Well, this works in many cases, but not all. In the gwu.edu case, their
sendmail is being used as a mail relay only. Neither the source nor the
target address is known ahead of time, and neither is local. If they were,
then yes it is just a matter of talking sendmail into dealing with it.
Your advice is very valuable to most list admins, however, the issues
brought up are not list issues exactly, but go back to the deficiencies
in the SMTP standard which were discussed recently. It is peripherally a
list manager's issue though in the sense that lists were the main target
of the spams sent through gwu.edu, and many of us are also general
network/system/security admins so that these issues are also of interest.
But this also brings up another point in that sendmail is very flexible at
sorting and routing and making decisions in regards to the target address.

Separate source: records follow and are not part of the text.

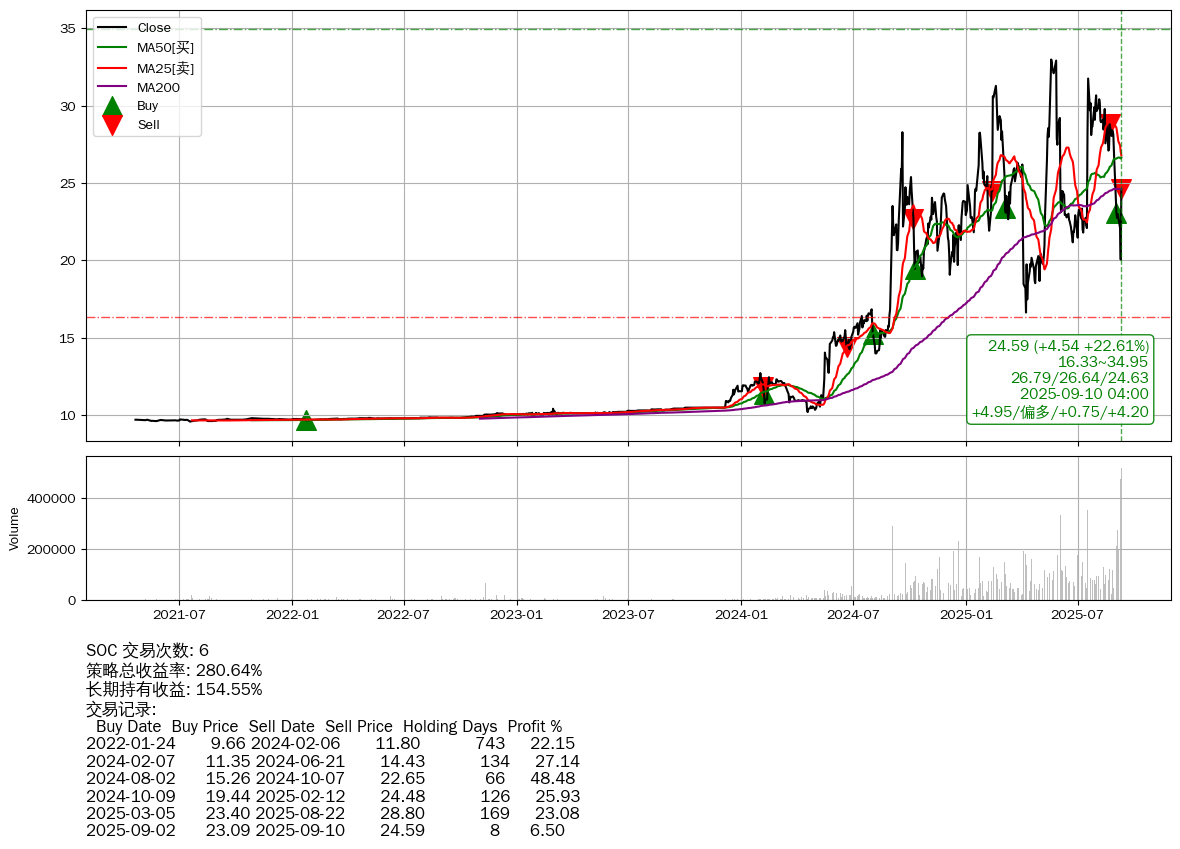This screenshot has height=849, width=1180.
Task: Click the red Sell marker in the legend
Action: click(x=113, y=125)
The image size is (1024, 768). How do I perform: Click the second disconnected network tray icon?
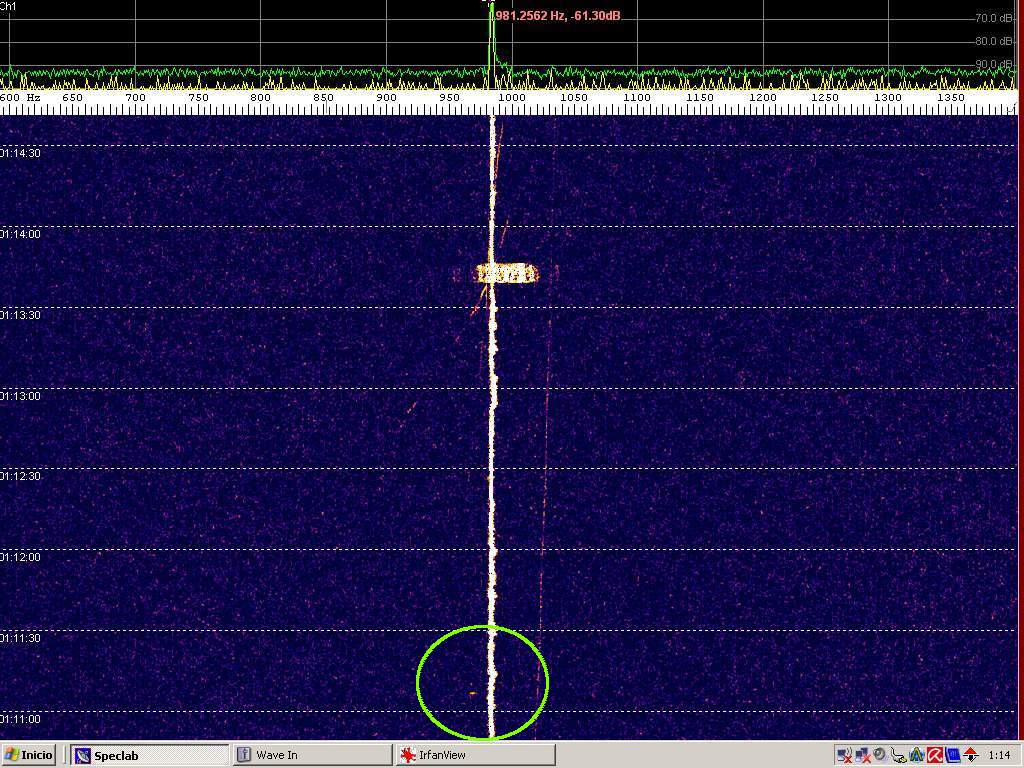(x=863, y=755)
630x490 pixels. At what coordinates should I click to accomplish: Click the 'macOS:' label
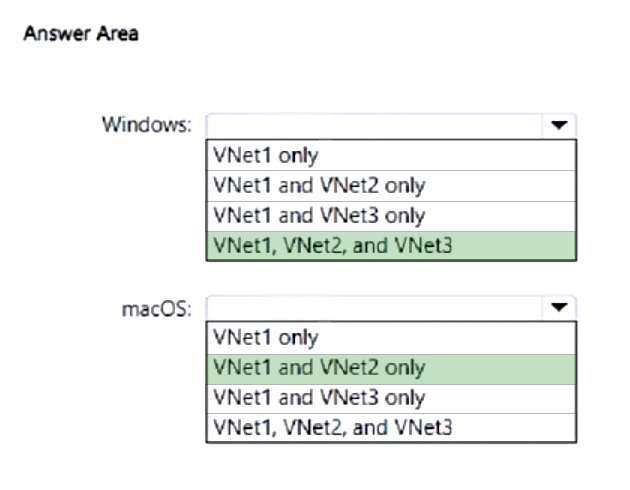(156, 307)
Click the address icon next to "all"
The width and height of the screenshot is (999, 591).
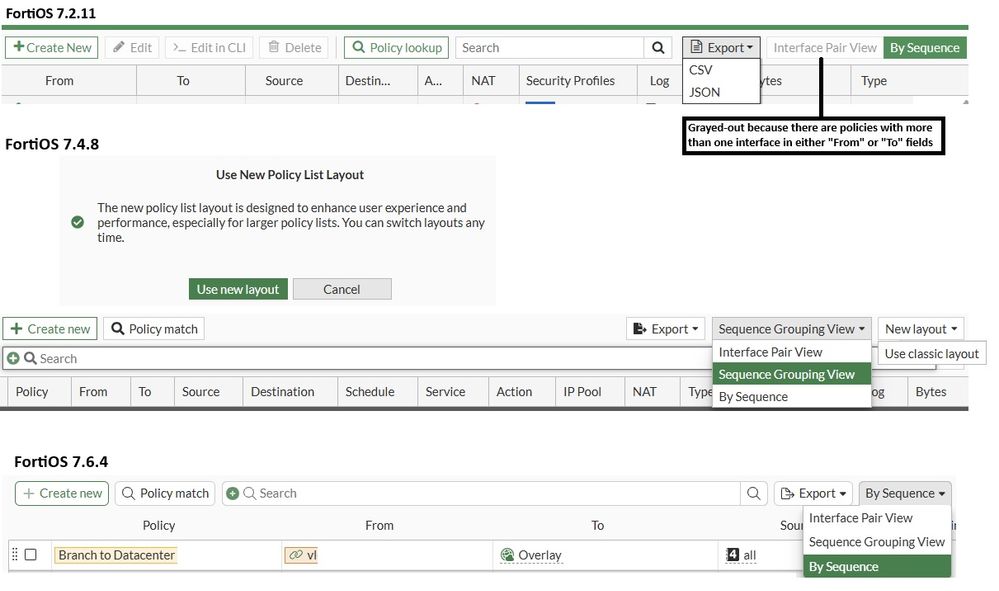pyautogui.click(x=733, y=555)
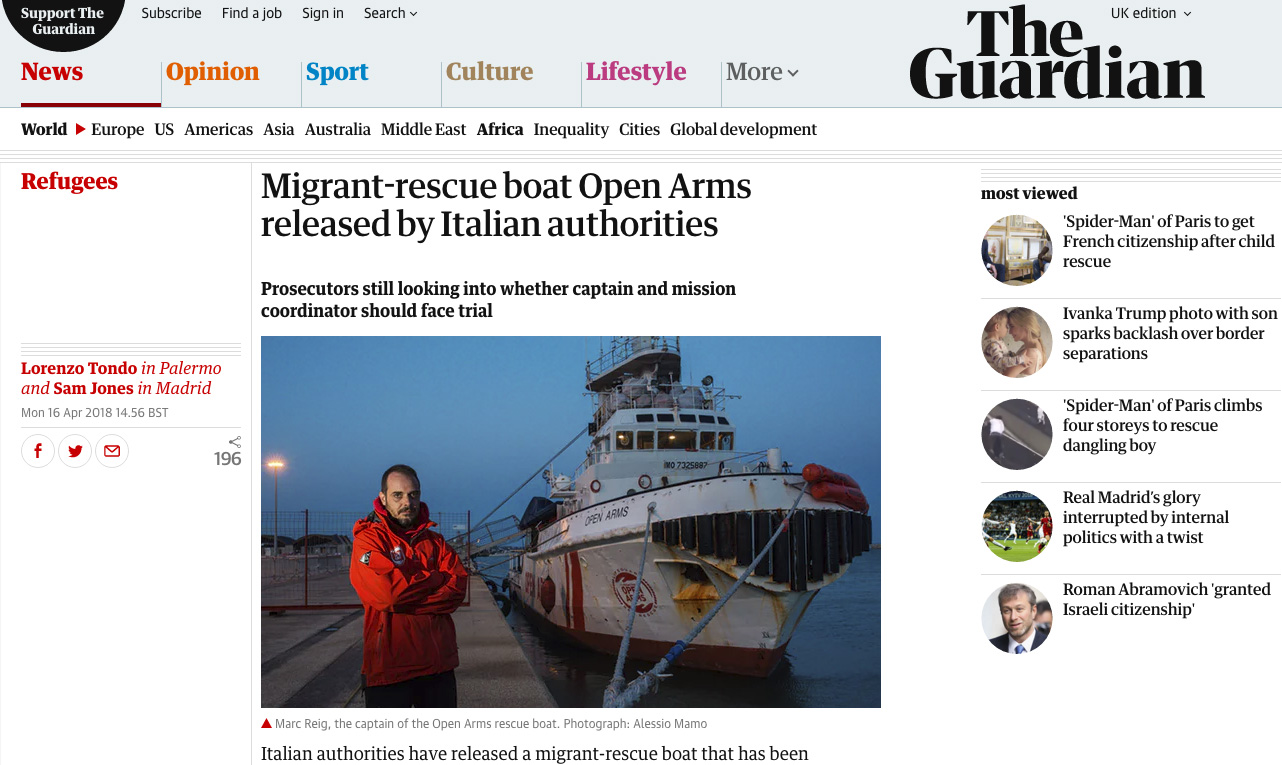Click the Open Arms boat photo

(x=571, y=522)
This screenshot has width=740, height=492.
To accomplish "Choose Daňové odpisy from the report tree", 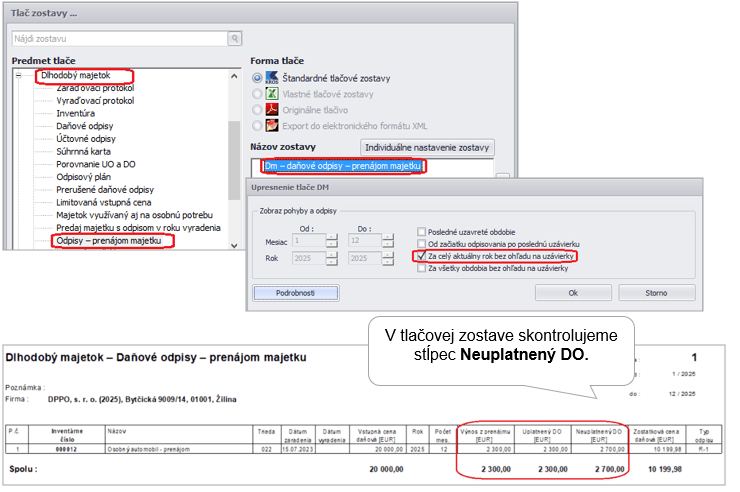I will tap(85, 125).
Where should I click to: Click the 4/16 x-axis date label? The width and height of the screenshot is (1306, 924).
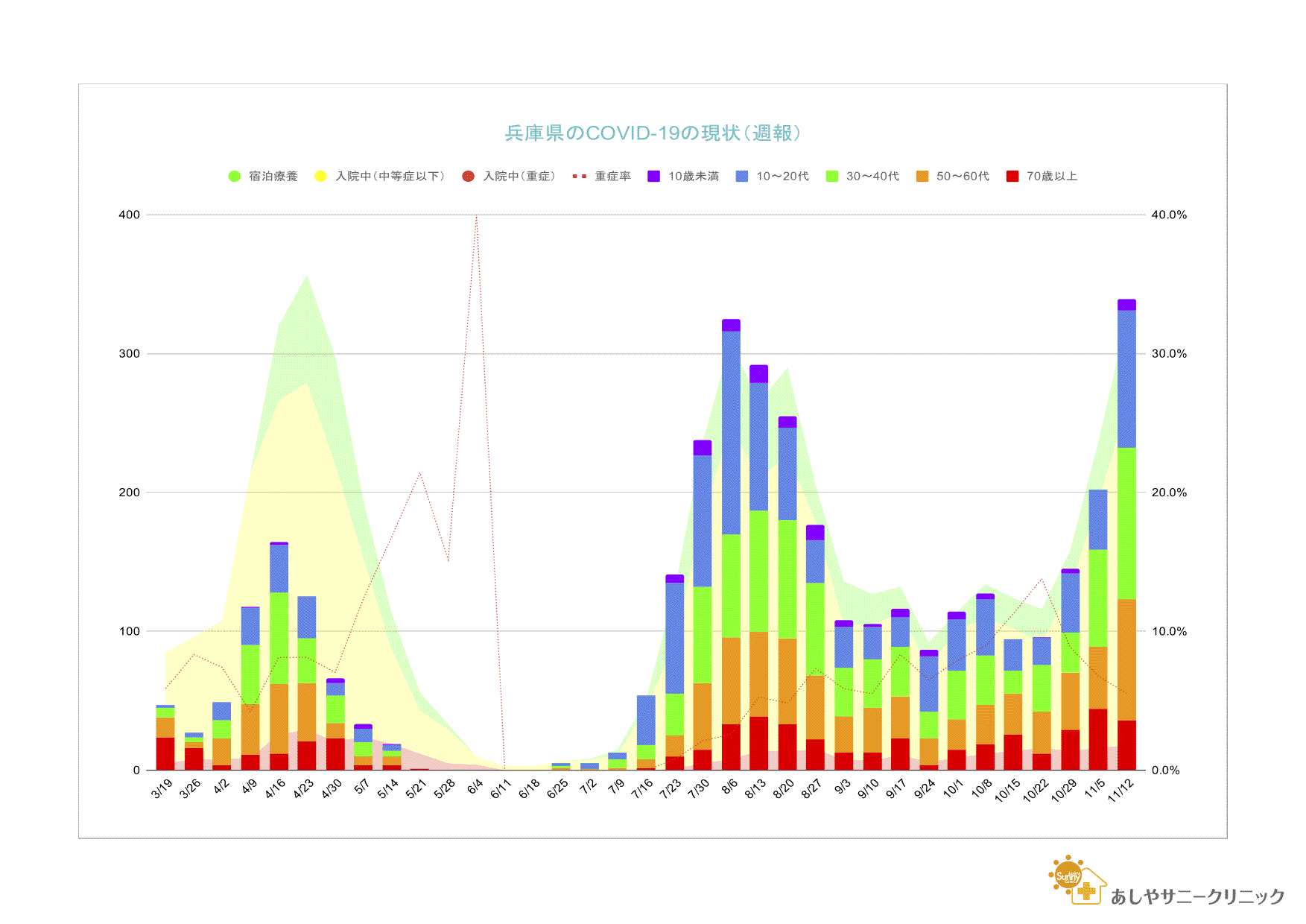tap(276, 788)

However, it is very poor on making decisions on the source mail address or
where it received the mail from. If the message is addressed to a network
address, it never gets down to a point where procmail could filter. And
if you don't know what the target is going to be, you can't put in
specific rewrites to get it out to an alias. To deal with this you need
to modify the sendmail source to add stuff to checkcompat() and/or add in
tcp wrappers. You could also use installed host routes pointing to
nowhere but this is kinda messy.
The big problem that everyone has been grumbling quietly about is that
sendmail will happily accept mail from *anyone* on the network addressed
to *anyone* outside your system and sendmail will go deliver it. There is
no checking to say "am I really supposed to accept mail from someone at
foo.com destined for bar.edu when I don't know either of these guys?"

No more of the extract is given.